§ Task prompt: State the number of lines in these records that include the string "computer", and say nothing more.

§ Dataset records:
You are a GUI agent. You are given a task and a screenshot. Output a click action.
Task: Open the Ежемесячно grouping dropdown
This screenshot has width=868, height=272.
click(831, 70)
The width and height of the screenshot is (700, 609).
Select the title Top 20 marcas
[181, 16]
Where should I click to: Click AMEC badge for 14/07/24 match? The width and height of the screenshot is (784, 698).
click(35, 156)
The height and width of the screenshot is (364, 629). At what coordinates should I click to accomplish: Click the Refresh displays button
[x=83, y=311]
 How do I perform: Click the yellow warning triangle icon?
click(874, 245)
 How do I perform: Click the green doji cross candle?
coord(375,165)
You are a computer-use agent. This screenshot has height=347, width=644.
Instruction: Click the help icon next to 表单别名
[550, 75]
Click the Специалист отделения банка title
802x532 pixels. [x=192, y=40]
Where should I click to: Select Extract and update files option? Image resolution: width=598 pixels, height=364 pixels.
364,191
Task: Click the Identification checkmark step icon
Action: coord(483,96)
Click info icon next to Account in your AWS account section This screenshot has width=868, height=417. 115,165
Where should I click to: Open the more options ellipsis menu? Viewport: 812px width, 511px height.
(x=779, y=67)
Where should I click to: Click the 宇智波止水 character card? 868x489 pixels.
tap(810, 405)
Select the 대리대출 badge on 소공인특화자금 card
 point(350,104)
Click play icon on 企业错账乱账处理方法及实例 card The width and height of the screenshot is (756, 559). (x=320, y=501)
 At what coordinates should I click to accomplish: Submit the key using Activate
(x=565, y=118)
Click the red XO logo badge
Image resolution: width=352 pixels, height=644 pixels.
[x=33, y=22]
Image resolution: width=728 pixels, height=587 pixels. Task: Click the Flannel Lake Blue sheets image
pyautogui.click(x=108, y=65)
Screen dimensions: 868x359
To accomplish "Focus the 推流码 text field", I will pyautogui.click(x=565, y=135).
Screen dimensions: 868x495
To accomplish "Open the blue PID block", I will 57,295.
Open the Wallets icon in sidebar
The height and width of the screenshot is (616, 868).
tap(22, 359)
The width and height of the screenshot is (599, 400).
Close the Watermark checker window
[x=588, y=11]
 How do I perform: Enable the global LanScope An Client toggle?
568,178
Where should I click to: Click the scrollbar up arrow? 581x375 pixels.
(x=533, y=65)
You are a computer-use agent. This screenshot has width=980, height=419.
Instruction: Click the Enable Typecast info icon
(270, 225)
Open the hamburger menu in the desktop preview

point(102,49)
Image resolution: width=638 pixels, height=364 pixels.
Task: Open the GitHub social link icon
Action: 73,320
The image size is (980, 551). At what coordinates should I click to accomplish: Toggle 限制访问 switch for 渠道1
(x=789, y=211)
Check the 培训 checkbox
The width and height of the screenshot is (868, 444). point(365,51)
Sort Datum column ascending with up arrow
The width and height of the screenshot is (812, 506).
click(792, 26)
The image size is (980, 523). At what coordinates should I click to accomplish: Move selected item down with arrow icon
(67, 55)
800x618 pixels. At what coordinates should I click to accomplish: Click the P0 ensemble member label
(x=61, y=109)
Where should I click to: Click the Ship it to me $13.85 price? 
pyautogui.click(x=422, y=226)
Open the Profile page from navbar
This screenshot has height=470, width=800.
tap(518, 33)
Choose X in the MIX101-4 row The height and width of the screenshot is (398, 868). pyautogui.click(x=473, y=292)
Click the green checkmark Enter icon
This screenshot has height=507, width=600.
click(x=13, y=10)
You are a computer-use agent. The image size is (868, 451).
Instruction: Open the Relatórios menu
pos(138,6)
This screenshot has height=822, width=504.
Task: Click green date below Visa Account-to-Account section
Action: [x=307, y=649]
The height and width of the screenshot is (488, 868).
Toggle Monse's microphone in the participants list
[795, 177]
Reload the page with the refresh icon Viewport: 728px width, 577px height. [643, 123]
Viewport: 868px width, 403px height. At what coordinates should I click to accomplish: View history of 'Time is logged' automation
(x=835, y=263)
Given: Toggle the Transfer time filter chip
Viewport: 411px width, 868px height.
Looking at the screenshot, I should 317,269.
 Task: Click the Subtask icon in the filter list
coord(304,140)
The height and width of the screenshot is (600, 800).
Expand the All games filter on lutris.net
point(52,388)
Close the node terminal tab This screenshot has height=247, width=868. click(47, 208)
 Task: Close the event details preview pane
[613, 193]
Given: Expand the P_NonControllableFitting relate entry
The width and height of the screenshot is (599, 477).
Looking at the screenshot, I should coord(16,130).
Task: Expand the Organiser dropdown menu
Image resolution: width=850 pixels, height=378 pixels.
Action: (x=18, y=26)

§ Exercise solution: 3